I assume you’re all properly prepared to listen today, aren’t you? You’ve been all week to hear what I have to say today, right? Got your Bibles out, your sermon note pages and a pen ready? Maybe, maybe not.
Let me ask: Did you take notice of what time I started this morning? How long are you prepared to listen? Why do you think we bother with a sermon in the first place?
You probably think I’m starting off a little odd this week, but let me give you a little insight into where my mind is starting off today. Each week I receive an email from Focus on the Family entitled, “The Pastor’s Weekly Briefing”. Here’s a tidbit from a recent edition:
"Nearly 100 percent of churchgoers look forward to sermons, but only 17 percent think preaching changes the way they live," according to a recent study from the CODEC Research Center at St. Johns College in Durham, U.K. The CODEC report, "The View from the Pew," is based on interviews with 193 Anglicans, Catholics, Methodists and Baptists from 16 different churches.

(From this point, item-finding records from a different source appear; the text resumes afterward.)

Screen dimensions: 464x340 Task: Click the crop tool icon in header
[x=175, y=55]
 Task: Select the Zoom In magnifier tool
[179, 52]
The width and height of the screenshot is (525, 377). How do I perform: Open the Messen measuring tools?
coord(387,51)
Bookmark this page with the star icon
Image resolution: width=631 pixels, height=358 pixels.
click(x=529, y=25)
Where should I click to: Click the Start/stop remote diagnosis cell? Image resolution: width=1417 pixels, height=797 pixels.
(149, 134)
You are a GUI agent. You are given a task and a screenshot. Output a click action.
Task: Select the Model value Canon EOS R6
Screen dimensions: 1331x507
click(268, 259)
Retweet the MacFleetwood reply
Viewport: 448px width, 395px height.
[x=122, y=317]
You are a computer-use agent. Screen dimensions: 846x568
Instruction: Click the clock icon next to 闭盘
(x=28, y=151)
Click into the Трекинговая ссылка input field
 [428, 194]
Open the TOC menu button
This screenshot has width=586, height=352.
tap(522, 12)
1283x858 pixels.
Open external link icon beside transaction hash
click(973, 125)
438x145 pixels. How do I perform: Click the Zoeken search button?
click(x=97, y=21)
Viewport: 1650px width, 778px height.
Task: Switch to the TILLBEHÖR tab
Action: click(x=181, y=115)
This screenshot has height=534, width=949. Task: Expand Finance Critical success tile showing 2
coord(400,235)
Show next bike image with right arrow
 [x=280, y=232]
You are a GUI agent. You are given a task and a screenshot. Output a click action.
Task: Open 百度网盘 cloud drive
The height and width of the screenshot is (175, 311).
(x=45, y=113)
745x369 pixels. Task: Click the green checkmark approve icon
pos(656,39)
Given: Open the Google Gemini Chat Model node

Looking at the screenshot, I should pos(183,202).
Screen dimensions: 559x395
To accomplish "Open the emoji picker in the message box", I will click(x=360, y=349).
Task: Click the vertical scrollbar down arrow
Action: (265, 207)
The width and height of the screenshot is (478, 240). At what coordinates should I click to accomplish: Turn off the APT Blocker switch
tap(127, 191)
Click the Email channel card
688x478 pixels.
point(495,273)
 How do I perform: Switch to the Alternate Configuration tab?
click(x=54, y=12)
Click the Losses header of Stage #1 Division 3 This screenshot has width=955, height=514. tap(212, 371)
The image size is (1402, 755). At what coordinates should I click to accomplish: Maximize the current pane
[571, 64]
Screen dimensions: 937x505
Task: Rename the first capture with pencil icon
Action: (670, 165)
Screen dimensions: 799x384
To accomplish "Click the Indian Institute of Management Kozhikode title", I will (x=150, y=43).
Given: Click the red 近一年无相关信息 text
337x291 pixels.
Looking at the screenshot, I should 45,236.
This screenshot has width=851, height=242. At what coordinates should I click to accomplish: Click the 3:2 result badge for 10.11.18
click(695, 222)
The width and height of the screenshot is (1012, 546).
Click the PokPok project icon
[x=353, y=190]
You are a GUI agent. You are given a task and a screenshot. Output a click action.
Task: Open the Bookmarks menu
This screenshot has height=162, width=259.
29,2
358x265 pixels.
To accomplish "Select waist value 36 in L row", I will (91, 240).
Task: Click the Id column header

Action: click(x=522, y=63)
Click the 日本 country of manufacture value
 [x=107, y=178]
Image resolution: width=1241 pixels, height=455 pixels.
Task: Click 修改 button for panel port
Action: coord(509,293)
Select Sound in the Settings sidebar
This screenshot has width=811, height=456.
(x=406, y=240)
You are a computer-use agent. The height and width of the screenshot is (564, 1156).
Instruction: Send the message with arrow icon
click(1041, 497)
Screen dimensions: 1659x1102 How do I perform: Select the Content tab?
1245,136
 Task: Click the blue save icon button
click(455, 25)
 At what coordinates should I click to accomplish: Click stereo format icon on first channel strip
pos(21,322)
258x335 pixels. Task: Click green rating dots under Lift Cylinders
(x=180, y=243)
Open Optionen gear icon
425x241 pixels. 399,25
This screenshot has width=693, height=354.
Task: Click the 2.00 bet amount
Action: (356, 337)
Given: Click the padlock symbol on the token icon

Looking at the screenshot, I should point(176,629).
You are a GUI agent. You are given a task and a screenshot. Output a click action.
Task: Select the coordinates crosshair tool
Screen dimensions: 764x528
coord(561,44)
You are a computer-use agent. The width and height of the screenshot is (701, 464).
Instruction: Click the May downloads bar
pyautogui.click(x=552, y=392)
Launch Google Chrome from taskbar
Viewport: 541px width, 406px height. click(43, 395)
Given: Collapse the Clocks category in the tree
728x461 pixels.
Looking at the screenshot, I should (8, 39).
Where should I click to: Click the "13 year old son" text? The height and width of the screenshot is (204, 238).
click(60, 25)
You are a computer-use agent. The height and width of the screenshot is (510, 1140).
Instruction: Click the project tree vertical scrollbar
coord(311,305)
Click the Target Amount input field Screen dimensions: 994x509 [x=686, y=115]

The research also discovered that:
• Many Anglicans wanted the sermon to last less than 10 minutes, but up to 20 minutes was fine if there was no "waffle."
• Baptists were happy to sit through a 75-minute sermon.
• Catholics wanted the sermon to be completed within 10 minutes.
• Sermons were seen as being very good at teaching about God, the Bible and "being comforting," but needed to do more to "motivate and challenge" people to look at the world differently.
• Sermons seem to encourage Christian reflection, but not Christian action.
• Nearly 17 percent felt sermons did actually change the way they lived.
The Purpose of Preaching
Why do we take the time to preach? The pattern seems to have been laid out for us:
• We are told by the writers of the Gospels that Jesus preached in the synagogues of Judea (Luke 4:44) and Galilee (Mark 1:39), in the Temple of Jerusalem (Luke 9:6), and even in His home in Capernaum (Mark 2:2).
• Jesus took the Twelve and sent them out preaching and healing after giving them power and authority (Luke 9:1-6).